=== Information ===
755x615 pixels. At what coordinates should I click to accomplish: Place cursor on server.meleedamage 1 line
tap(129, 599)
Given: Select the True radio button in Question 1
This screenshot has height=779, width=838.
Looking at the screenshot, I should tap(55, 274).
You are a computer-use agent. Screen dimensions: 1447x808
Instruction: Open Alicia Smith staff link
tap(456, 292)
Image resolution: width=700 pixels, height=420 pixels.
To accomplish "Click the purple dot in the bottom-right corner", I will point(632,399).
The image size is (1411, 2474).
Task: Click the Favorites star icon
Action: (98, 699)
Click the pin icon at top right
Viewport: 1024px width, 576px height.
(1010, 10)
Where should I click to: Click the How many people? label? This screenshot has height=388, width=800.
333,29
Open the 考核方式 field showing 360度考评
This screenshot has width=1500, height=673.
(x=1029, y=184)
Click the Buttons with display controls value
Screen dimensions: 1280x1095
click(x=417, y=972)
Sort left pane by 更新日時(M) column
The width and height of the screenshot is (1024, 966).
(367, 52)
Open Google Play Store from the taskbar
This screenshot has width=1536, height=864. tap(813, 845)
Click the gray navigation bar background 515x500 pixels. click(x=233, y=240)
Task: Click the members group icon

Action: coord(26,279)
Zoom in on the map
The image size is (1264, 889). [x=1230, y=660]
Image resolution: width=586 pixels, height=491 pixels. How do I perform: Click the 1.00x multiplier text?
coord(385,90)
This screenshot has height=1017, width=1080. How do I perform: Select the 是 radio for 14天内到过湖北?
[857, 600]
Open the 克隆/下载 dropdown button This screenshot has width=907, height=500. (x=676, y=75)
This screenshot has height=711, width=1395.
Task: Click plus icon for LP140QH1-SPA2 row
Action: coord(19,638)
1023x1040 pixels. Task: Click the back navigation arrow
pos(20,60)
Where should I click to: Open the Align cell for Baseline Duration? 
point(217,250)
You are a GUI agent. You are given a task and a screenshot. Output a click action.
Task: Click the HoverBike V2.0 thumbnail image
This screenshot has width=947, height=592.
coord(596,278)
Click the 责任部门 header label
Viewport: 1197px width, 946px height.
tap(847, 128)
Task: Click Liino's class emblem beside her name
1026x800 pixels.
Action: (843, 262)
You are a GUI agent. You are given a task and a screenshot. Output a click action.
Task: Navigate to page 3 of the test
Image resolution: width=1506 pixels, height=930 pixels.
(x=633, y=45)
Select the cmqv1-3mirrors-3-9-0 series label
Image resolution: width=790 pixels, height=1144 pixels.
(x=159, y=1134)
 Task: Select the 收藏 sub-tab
===
■ Instructions to follow ■
Copy out only the lines above from the one with "Task: Click the members group icon" to the one with "Task: Click the HoverBike", inclusive, exactly as they stand.

■ Your response ■
Task: Click the members group icon

Action: coord(26,279)
Zoom in on the map
The image size is (1264, 889). [x=1230, y=660]
Image resolution: width=586 pixels, height=491 pixels. How do I perform: Click the 1.00x multiplier text?
coord(385,90)
This screenshot has height=1017, width=1080. How do I perform: Select the 是 radio for 14天内到过湖北?
[857, 600]
Open the 克隆/下载 dropdown button This screenshot has width=907, height=500. (x=676, y=75)
This screenshot has height=711, width=1395.
Task: Click plus icon for LP140QH1-SPA2 row
Action: coord(19,638)
1023x1040 pixels. Task: Click the back navigation arrow
pos(20,60)
Where should I click to: Open the Align cell for Baseline Duration? 
point(217,250)
You are a GUI agent. You are given a task and a screenshot. Output a click action.
Task: Click the HoverBike V2.0 thumbnail image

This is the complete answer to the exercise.